Le testament olographe est le testament écrit par le testateur. L’article 970 du Code civil précise que ce testament n’est pas valable s’il n’est pas écrit en entier, daté et signé de la main du testateur.

Le testateur qui souhaite désigner le bénéficiaire de son contrat d’assurance vie dans son testament doit, que ce testament soit écrit de sa main ou tapé à la machine, le rédiger en entier et le dater et le signer de sa main.
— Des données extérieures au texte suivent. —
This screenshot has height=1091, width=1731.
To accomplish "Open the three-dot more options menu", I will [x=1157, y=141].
A défaut, une telle désignation bénéficiaire ne pourrait être prise en compte (2).

Doit être cassé l’arrêt d’appel qui retient que l’absence de signature est sans incidence sur la validité d’un testament dès lors que les termes employés et sa remise à un notaire ne laissent aucun doute sur l’approbation personnelle et définitive du contenu de l’acte par son auteur, alors qu’il ne peut être suppléé à la signature du testateur (3).
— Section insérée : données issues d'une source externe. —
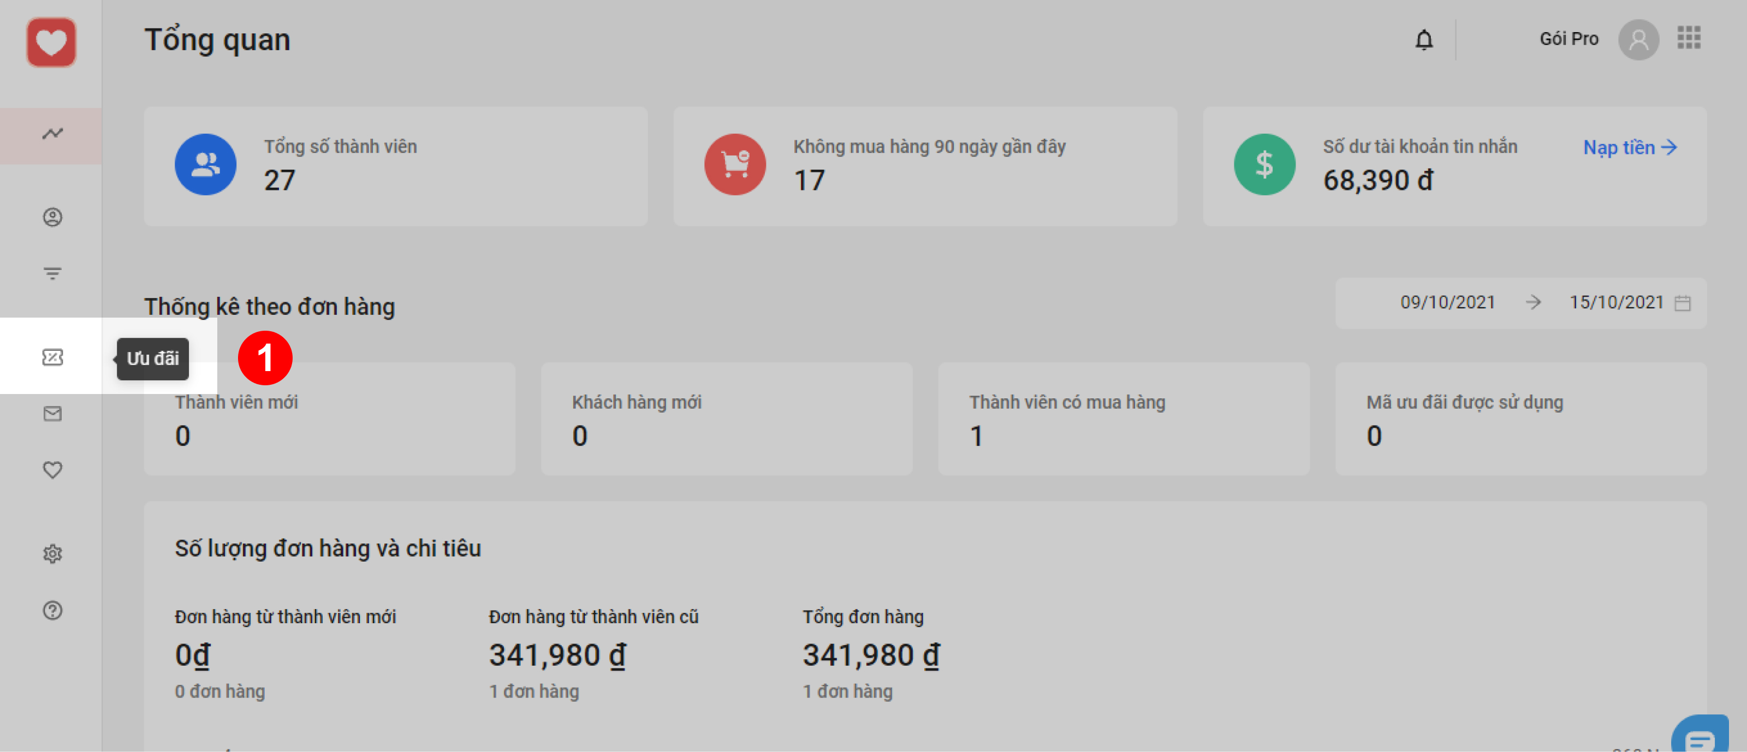The width and height of the screenshot is (1747, 752).
Task: Open the help question mark icon
Action: point(52,610)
Il doit être remis, au décès du testateur, au greffe du tribunal judiciaire. Il y est ouvert puis remis au notaire désigné par le président du tribunal judiciaire. Si ces formalités ne sont pas accomplies, il y a nullité du testament.

Un testament olographe peut être valable même s’il n’est pas daté dès lors que sa date peut être reconstituée au moyen d’éléments intrinsèques corroborés par des éléments extrinsèques et qu’il n’est pas démontré qu’au cours de cette période, le testateur ait été frappé d’une incapacité de tester ou ait rédigé un testament révocatoire ou incompatible (4).

Le testament authentique : Fait avec l’aide d’un professionnel, le testament authentique sera rédigé dans les formes requises et sa validité sera difficilement remise en question.

Le testament authentique présente également un avantage important sur le testament olographe lorsque le testateur qui n’a pas d’héritier réservataire souhaite instituer un légataire universel : le recours au testament authentique dispense le légataire universel de toute formalité pour entrer en possession de son legs.

Cet avantage est toutefois atténué pour les successions ouvertes depuis le 1er novembre 2017, la formalité de l’envoi en possession ne devenant obligatoire qu’en cas de contestation du testament par les héritiers (Code civil, article 1007 modifié par la loi 2016-1547 du 18-11-2016 art. 44). En outre, l’exécuteur testamentaire à qui la saisine est conférée est dispensé de se faire envoyer en possession s’il a été institué par testament authentique.

Ajoutons que le testament authentique est la seule forme de testament possible lorsque le testateur :

  • veut reconnaître un enfant naturel par testament ;
  • veut retirer à son conjoint les droits d’habitation et d’usage dont ce dernier dispose, jusqu’à sa mort, sur le logement familial et son mobilier (Code civil, article 764) ;
  • ne peut pas ou plus écrire ou signer lui-même.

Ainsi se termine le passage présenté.